Matrices: Rank-2 tensors
An array of vectors is a matrix or rank-2 tensor/2D tensor. A matix has two axes, usually referred to its rows and columns. The entries from the first axis are rows, the second axis are columns.
Rank-3 and Higher
An array of matrices is a rank-3 tensor, an array of those is a rank-4 tensor and so on. In DL we generally manipulate tensors with ranks 0 to 4 (video may use 5).
main properties
We can explore the main properties of a tensor as follows:
# rank
x.ndim
# shape
# a tuple of integers with the dimensions the tensor has on each axis
x.shape
# a scalar will have an empty shape
# a vector will have a single element eg (5,)
# a matrix will have shape (r,c)
# data type
# the type of data contained in the tensor
# eg float16, float32, uint8
x.dtype
The first axis on any data tensor will be the sample axis also called the samples dimension.
We also typically batch data for processing, so this first axis is also called the batch axis. You see this term used all the time.
Real World Tensors
Some examples of real world tensors are:
Vector Data
Rank -2 tensor of (samples, features)
. Each sample is a vector of numerical attributes. One of the most common cases. For example a dataset of text documents with each doc being a term frequence vector over a vocabulary.
Timeseries or Sequence Data
Rank-3 tensor of shape (samples, timesteps, features)

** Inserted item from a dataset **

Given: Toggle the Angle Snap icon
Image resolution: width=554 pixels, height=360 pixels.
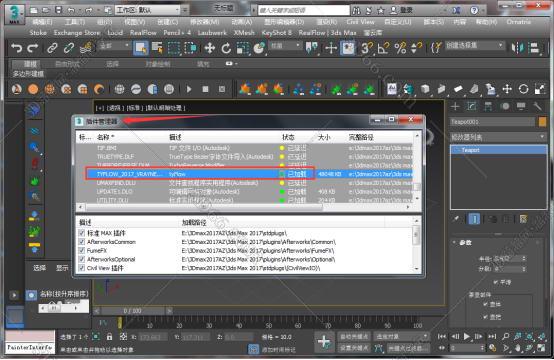Looking at the screenshot, I should tap(383, 48).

where each sample is a sequence of length timesteps
of feature vectors.
The time axis is always the second axis by convention. For example:
a Dataset of stock prices. Each minute we store the current price of the stock, highest price that minute, and lowest price that minute. Each day is then a matrix of
(390,3)
and 250 days’ trading is(250,390,3)
.Tweets as a sequence of characters. Each tweet is a sequence of 280 characters from an alphabet of 128 unique characters. Then each character is a binary vector of 128 (all 0s except a 1 for the actual character), then each tweet is a matrix of
(180,128)
Images
Rank-4 tensor of shape (samples, height, width, channels)
where each sample is a 2D grid of pixels, each pixel is a vector of values.
Videos
Rank-5 tensor of shape (samples, frames, height, width, channels)
Tensor Operations
The chapter then discusses the main Tensor Operations.
Geometric Intuition
The chapter develops some geometric interpretations of tensor operations.
For example adding vectors can be interpreted as geometric translation.
Rotation counter clockwise is dot product with a 2D matrix: [[cos(theta), -sin(theta)], [sin(theta), cos(theta)]]
.
Scaling is dot product with a 2D matrix: [[x_factor, 0], [0, y_factor]]
Linear transform is dot product with an arbitrary 2D matrix (includes rotation and scaling).
Affine transform is dot product with some matrix and addition by a vector. Note this is the \(y = W \cdot x + b\) computation of a dense layer. A dense layer without an activation function is an affine layer.
Note that Affine transforms are closed operations, if you apply them repeatedly you end up with an affine transform (so you could just have applied one affine transform in the first place). So a ‘deep’ network with just affine transforms would be a shallow network in disguise. This is why we need non-linear activation functions, like relu
. With such activation functions, a chain of dense layers can implement very complex, non-linear transformations.
More generally, we can intuit deep learning on the geometric analogy of uncrumpling sheets of paper. Take some sheets and crumple them. That’s the input data. DL carefully uncrumples them by a sequence of simple steps to make them cleanly separable:
Uncrumpling paper balls is what machine learning is about: finding neat representations for complex, highly folded data manifolds in high-dimensional spaces (a manifold is a continuous surface, like our crumpled sheet of paper).
Gradient Based Optimization
The chapter then introduces the engine of machine learning, Gradient Based Optimization
Bringing It Together
We can start pulling this together now into an understanding of the overall picture of a Neural Network:

The chapter concludes by building up a simple model ‘from scratch’ using TF without much Keras. See pp 63-6 for this.